Abstract
Purpose :
We have reported amyloid deposits ex vivo in retinas of beagle dogs who suffer from a naturally occurring cognitive dysfunction syndrome, with symptoms and brain pathology similar to Alzheimer’s disease (AD). As in humans, amyloid beta brain load is inversely correlated with cognitive function. Here, we compare several imaging methods which could be used in vivo to track amyloid in this disease.
Methods :
Dogs were categorized by a battery of non-verbal cognitive function tests. Two cognitively impaired dogs and 3 cognitively normal dogs were imaged with a Heidelberg HRA in blue laser auto-fluorescence; and then given IV injections of CRANAD-28, previously used in rodent brain as a two-photon dye to image amyloid. Animals were reimaged 5 minutes post injection. One flat-mounted retina from a cognitively normal dog, positive for CRANAD-28 staining was counter stained with DAPI and histology studies were performed with confocal microcopy and in a fluorescence microscope, custom modified for polarization imaging.
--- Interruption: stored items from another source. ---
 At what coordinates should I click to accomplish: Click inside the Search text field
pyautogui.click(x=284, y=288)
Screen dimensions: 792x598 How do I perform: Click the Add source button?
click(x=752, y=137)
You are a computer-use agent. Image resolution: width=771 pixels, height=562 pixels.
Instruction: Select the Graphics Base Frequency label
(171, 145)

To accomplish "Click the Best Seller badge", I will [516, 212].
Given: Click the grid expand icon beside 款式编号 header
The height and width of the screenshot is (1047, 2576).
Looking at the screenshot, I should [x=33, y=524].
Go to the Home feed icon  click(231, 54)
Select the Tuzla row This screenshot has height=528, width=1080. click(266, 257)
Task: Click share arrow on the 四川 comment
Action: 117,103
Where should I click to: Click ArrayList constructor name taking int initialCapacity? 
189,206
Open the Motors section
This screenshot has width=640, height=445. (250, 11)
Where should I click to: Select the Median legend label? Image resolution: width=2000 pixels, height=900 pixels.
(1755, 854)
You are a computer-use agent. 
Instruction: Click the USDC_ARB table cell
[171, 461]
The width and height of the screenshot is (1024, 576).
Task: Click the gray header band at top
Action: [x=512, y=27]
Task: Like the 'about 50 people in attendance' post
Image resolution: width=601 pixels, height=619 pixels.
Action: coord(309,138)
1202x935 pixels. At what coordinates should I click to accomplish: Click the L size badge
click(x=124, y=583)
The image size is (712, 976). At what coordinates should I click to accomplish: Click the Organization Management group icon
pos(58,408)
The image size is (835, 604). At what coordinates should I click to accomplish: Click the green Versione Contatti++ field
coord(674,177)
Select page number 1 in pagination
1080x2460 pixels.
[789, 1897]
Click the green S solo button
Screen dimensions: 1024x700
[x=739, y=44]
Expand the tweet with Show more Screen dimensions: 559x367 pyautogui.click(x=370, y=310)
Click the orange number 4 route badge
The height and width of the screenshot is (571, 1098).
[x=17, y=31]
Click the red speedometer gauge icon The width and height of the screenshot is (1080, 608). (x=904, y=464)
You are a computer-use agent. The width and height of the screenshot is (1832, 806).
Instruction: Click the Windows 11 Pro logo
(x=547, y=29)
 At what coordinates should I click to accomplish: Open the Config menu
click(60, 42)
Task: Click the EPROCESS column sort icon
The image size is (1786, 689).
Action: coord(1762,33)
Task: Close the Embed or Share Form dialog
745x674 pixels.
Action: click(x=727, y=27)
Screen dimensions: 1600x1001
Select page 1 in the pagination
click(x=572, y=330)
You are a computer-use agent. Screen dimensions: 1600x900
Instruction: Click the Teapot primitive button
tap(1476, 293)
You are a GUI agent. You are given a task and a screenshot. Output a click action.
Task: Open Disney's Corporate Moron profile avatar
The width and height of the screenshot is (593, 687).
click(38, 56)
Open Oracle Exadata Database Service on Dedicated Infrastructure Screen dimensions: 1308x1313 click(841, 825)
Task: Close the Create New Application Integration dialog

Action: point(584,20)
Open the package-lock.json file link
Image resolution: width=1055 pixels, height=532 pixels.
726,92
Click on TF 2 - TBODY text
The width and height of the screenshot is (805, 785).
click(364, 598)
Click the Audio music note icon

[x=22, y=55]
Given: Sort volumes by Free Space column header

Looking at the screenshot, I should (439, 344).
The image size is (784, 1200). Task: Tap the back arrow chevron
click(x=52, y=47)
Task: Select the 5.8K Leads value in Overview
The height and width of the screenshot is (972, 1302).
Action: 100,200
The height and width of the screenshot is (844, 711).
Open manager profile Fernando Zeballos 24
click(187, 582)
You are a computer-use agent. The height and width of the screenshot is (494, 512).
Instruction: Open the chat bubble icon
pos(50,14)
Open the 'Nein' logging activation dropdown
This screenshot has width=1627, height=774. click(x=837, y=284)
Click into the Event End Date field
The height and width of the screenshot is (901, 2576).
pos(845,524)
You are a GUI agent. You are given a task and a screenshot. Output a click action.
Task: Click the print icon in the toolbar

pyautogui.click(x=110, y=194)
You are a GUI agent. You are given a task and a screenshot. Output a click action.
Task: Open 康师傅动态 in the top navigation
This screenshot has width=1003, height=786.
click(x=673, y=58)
One week later, one animal was re-imaged in vivo in blue auto-fluorescence and then with a two-photon adaptive optics scanning light ophthalmoscope with excitation at 920 nm.
Results :
In one-photon excitation, amyloid deposits fluorescently labelled with CRANAD-28 were visible in vivo in the HRA blue auto-fluorescence mode and ex vivo in fluorescence microscopy, close to the anterior retinal surface. As previously reported, ex vivo, deposits were present in the retinas of both cognitively impaired and non-impaired dogs. One week later, in vivo some deposits remained visible. Deposits, visible using CRANAD-28 in one-photon excitation were also visible in two-photon excitation. Ex vivo, deposits visible in crossed-circular polarization correlated with those visible in fluorescence imaging with a sensitivity of 93.6%, and a specificity of 96.1%.
Conclusions :
The beagle dog is a valuable model of retinal pathology in human Alzheimer’s disease. As shown here, multi-modal imaging of retinal deposits in this model could include one and two-photon excitation of CRANAD-28, or non-invasive imaging in polarized light. In locating deposits ex vivo, polarized light imaging showed high sensitivity and specificity compared to fluorescence imaging. Both fluorescent labelling with CRANAD-28 and polarization imaging could potentially allow in vivo diagnosis and tracking of disease and therapies in this animal model of AD.
This is an abstract that was submitted for the 2016 ARVO Annual Meeting, held in Seattle, Wash., May 1-5, 2016.